Interior Services Group saw profits fall by 61 per cent and its turnover drop by 14 per cent in the second half of 2009.
In the six months ended 31 December 2009, the contractor posted a turnover of £484 million compared with £562 million in the same period the previous year and saw pre-tax profit fall from £6.3 million to £2.4 million.
The group’s order book at December was £780 million - compared with £950 million in 2008 - of which £442 million is for delivery in the current financial year and £320 million for the next financial year.
ISG’s London division recorded a 39 per cent increase in profits to £3 million from £2.2 million in the second half of 2008 despite a £40 million fall in turnover.
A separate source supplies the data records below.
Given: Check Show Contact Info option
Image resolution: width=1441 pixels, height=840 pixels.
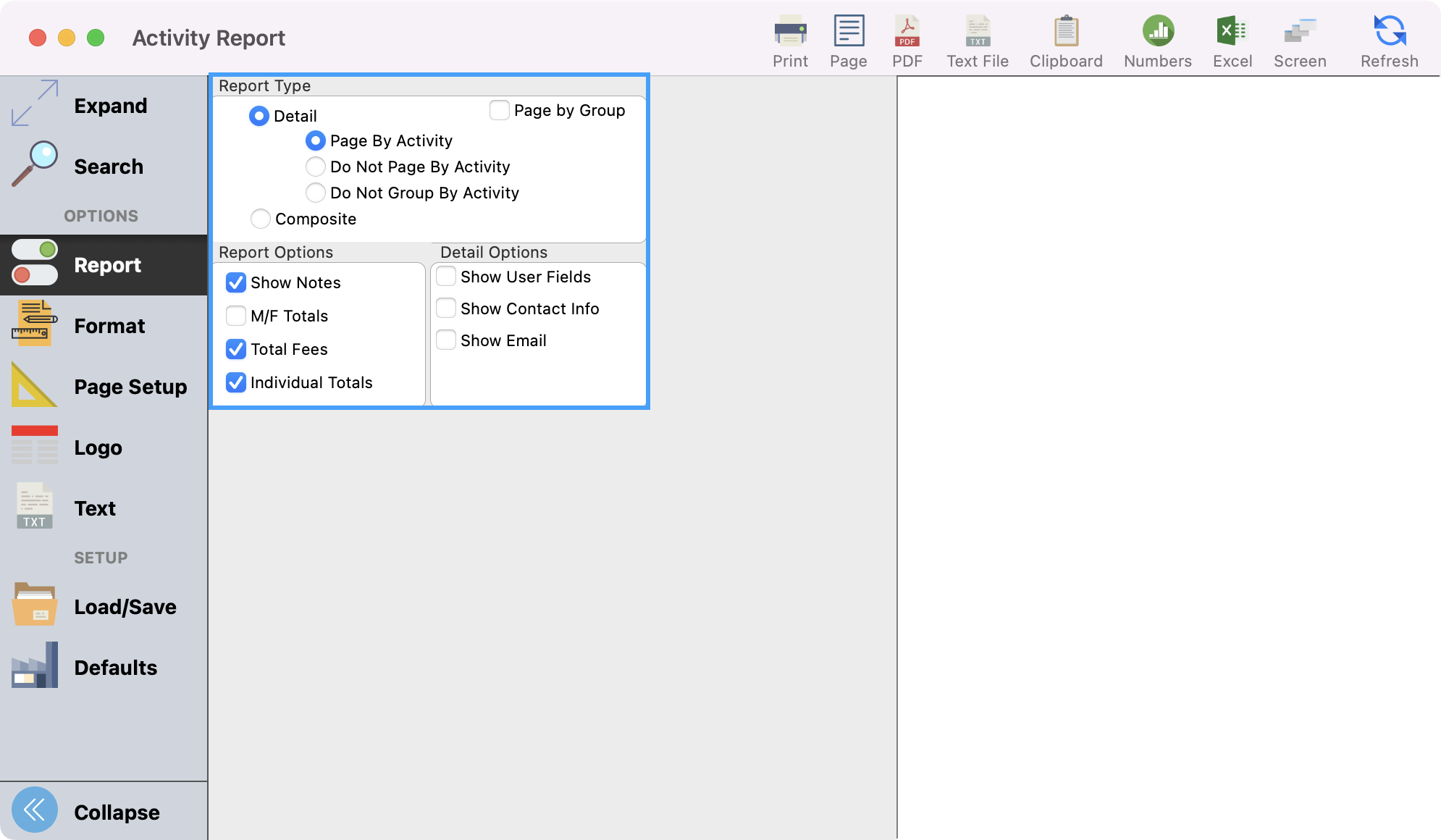Looking at the screenshot, I should coord(446,308).
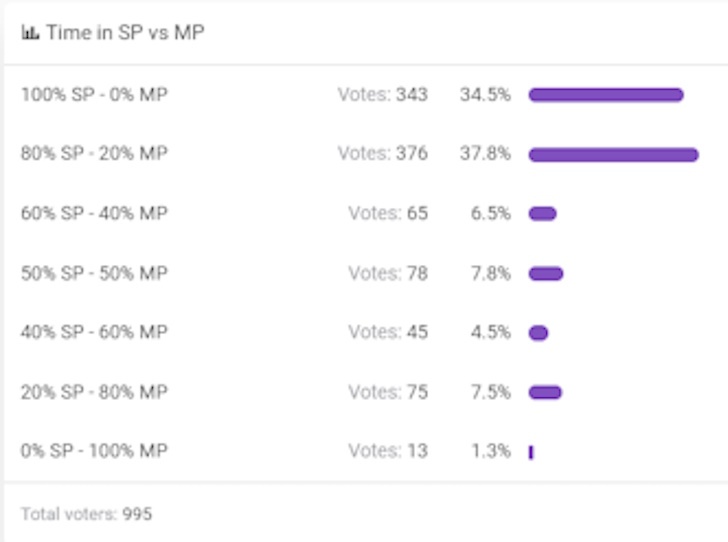
Task: Click the 4.5% purple progress bar
Action: click(538, 333)
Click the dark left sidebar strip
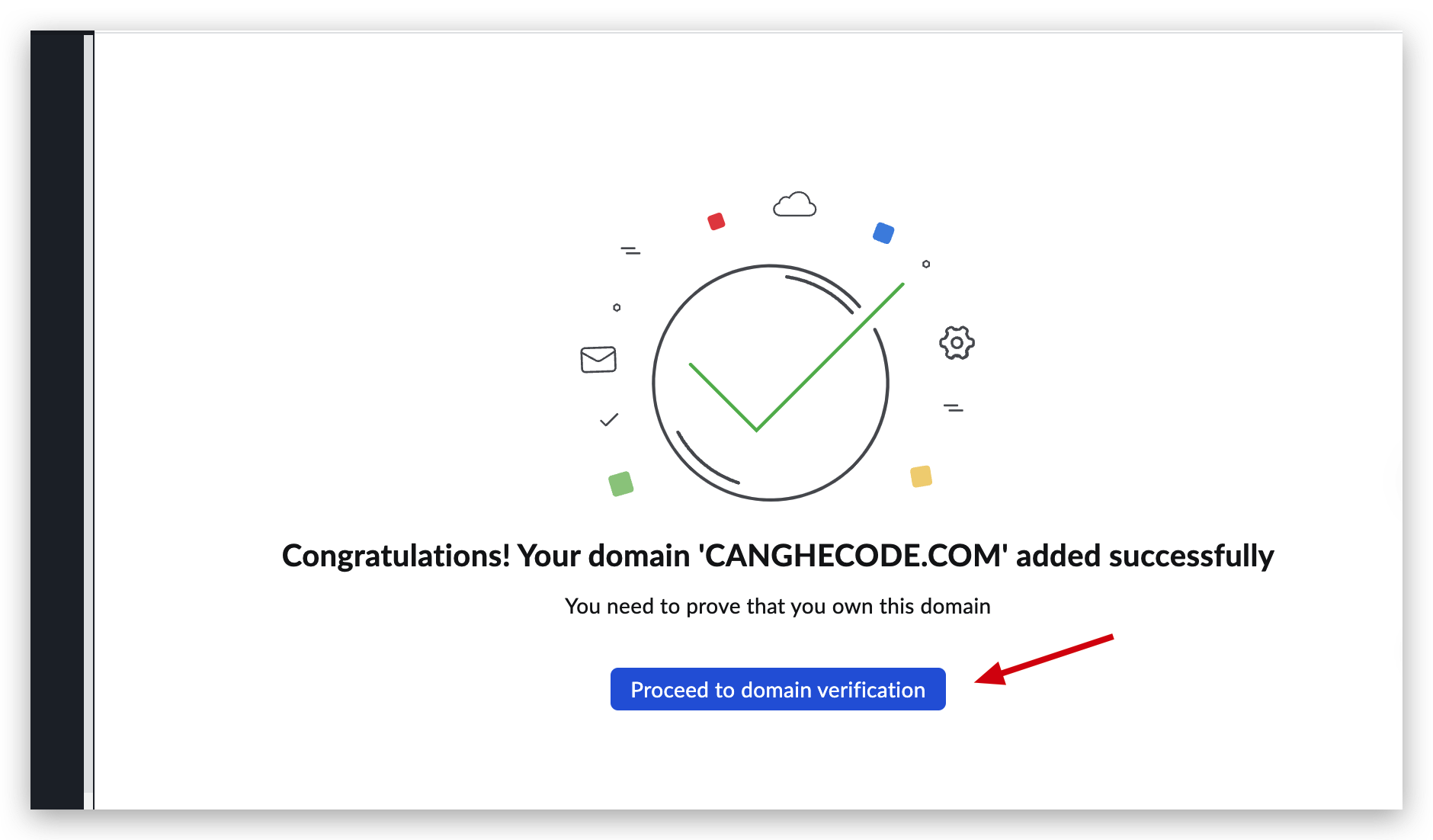Viewport: 1433px width, 840px height. click(x=57, y=420)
Its regional construction division doubled its operating profit to £2.6 million compared with £1.3 million in the second half of 2008.
Meanwhile ISG’s European division saw a 29 per cent fall in revenue to £13 million from £18 million in 2008 and posted a loss of £0.9 million, citing cancellations or delays by blue chip clients due to the current economic climate.
It added that it still expects to make a profit from this division in light of its £29 million order book.
ISG chief executive David Lawther said: “I am pleased to announce a robust set of results despite the difficult trading environment and an increased interim dividend.
“Whilst our markets remain highly competitive, we have weathered the worst of the fallout from October 2008 and as these results demonstrate we are emerging in good health. We now feel confident that the group is well placed to resume the growth path demonstrated from 2004 through to 2008 as the markets recover. We will continue to pursue organic growth and acquisition opportunities.”
The fall in pre-tax profit was increased by an exceptional item of £1.9m, representing ISG’s estimate of the fines and legal costs resulting from Office of Fair Trading’s cover pricing investigation into two subsidiaries - Propencity Group and Pearce Construction, prior to ISG’s ownership.